What number did the oddsmakers set the Steelers predicted win total at for the 2022 regular season? 7.5? Obviously, the Steelers can't win .5 of a game (unless they’re playing the Lions in the regular season), but I believe the sentiment is spot on.
These 2022 Pittsburgh Steelers look pretty average.
That’s my conclusion after watching the Steelers defeat the Lions, 19-9, in their preseason finale at Acrisure Stadium on Sunday afternoon.
The win improved Pittsburgh’s preseason mark to 3-0, but since win/loss totals are a meaningless metric in August football to anyone not named John Harbaugh, this begs the question: So what?
Yes, the Steelers showed a lot of heart and guts to pull out these games—especially the first two victories which came in the final minutes—but that’s only going to get you so far.
What can get you far in today’s NFL is an offensive line that keeps its quarterback and running back clean. Despite some more additions to the already-revamped unit during the offseason, the offensive line continued having a hard time doing just that in all three preseason games.
Pittsburgh’s starting offense looked just plain ordinary while going up against the Lions' starting defense on Sunday. Yes, there was that six-play, 92-yard touchdown drive in the final two minutes of the first half that occurred after the unit decided on more of an up-tempo approach. But while that was nice and encouraging, I’m more concerned about the offense’s inability to take advantage of prime real estate after huge plays by the defense earlier in the half.

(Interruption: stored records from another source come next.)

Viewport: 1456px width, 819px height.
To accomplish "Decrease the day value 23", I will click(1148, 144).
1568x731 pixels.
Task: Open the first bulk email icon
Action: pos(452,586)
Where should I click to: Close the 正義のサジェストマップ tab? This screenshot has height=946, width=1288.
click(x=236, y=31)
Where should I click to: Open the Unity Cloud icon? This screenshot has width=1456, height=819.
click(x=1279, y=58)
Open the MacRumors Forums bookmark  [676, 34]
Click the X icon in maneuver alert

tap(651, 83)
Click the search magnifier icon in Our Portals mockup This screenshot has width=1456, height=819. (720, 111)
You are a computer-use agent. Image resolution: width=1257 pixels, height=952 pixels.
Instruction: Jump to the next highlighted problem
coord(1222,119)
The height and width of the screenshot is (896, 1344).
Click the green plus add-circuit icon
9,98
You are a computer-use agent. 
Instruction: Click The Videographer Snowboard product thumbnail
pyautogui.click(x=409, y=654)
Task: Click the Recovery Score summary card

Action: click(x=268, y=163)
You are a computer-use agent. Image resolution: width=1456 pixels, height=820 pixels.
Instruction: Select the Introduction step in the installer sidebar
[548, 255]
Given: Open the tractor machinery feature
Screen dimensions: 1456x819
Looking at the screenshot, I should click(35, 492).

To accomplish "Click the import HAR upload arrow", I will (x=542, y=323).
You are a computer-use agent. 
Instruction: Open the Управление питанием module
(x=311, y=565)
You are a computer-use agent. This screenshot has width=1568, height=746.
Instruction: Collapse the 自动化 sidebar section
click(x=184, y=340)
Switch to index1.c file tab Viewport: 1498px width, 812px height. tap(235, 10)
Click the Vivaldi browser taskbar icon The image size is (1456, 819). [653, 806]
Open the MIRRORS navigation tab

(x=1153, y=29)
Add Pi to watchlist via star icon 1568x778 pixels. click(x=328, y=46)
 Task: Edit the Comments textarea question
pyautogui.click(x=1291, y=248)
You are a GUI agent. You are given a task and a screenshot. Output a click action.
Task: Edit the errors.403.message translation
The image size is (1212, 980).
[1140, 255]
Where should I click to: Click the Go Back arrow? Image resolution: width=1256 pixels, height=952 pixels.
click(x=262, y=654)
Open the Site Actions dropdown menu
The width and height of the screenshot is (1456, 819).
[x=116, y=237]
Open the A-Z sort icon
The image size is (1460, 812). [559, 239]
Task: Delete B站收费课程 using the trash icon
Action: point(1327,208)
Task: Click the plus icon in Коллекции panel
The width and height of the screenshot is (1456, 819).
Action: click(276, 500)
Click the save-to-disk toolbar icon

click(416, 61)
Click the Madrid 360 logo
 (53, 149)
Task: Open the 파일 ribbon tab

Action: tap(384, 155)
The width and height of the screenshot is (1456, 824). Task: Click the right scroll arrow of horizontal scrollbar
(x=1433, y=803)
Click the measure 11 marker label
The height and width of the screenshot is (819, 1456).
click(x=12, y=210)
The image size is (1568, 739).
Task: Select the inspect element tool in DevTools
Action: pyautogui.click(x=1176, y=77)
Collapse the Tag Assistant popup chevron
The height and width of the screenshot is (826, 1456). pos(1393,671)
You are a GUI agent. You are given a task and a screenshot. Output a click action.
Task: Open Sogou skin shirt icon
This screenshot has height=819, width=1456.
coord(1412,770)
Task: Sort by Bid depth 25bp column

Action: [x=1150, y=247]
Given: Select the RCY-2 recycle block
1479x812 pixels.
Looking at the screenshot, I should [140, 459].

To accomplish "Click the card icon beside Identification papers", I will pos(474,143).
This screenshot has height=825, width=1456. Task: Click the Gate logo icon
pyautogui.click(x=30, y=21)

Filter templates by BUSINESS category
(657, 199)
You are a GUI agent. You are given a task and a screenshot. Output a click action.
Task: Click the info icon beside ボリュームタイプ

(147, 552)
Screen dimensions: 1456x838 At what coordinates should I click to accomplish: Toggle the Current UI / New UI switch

The first opportunity came about early in the second quarter thanks to an interception by Cam Sutton that was returned to the Detroit 19. The result? A four-play, three-yard drive that ended with a Chris Boswell 34-yard field goal.
The offense got the ball back just four plays later after linebacker Devin Bush stuffed running back Justin Jackson on fourth and one at the Lions’ 25. The result? A four-play, five-yard drive that ended with a Boswell 38-yard field goal.
I am confident that the Steelers' defense will be opportunistic in 2022, but what will it matter if it mostly leads to field goals and not touchdowns?
That's not winning football.
Speaking of the defense, can it be dominant provided everyone stays healthy? I suppose, but there is the matter of Bush and the one play he made during the preseason—the stuffing of Jackson on fourth and one—vs. all of the other plays that he didn’t make through three games.
As for Pittsburgh’s cornerbacks, I like them, but I’m still not convinced any of them are better than what Joe Haden provided through the 2021 campaign.
And what the heck happens to this pass rush if T.J. Watt gets hurt in a more serious fashion than what could have been the result of a chop block by tight end T.J. Hockenson on Sunday? Yikes.
I was hoping to see flashes of brilliance from this team over the course of three preseason games, but while rookie receiver George Pickens had his moments and the quarterbacks took turns flashing—especially rookie Kenny Pickett—the overall product looked mediocre.
Is it hard to truly glean anything from the preseason, especially when each team seems to have its own agenda for every game? Yes, but I still think it’s pretty easy to separate the contenders from the pretenders while watching August football.
You could certainly tell that the Steelers were a damn-good football team while watching preseason games during the Super Bowl era of the 2000s, especially when the starters played in those all-important dress-rehearsal affairs.
Even the pretty good Steelers teams of the mid-2010s looked really strong in the preseason, at least the offense did when the Killer B’s played a few series in Game 3 and then called it a night.
Speaking of Ben Roethlisberger, he may have been the only thing that kept the Steelers and their wretched offense from finishing with six or seven wins a season ago.
To quote the late, great Sam Wyche: “While watching film of every team before the start of the season, it’s easy to spot the handful of squads that will win 13 or 14 games and the handful of teams that will lose that many. As for the rest? They’re all a few plays over the course of the season away from finishing anywhere between 10-6 and 6-10.”
I don’t think they’re horrible, but the 2022 Steelers head into the regular season as one of many teams whose record will likely be determined by the outcome of a few plays, calls and bounces over the course of 17 weeks.
Roethlisberger and his mystique may have been enough to pull a few games out in 2021, but does Mitch Trubisky possess that kind of magic in his right arm? I have yet to see any real evidence of that, nor do I think any defender is afraid of his mystique.
When asked about their prospects a year ago, I said that the Steelers would win anywhere between seven and 11 games depending on a handful of plays. If you’re asking me that same question right now, I’d say they’ll win anywhere between six and nine games.
A bit harsh? Maybe, but it’s up to them to prove me wrong.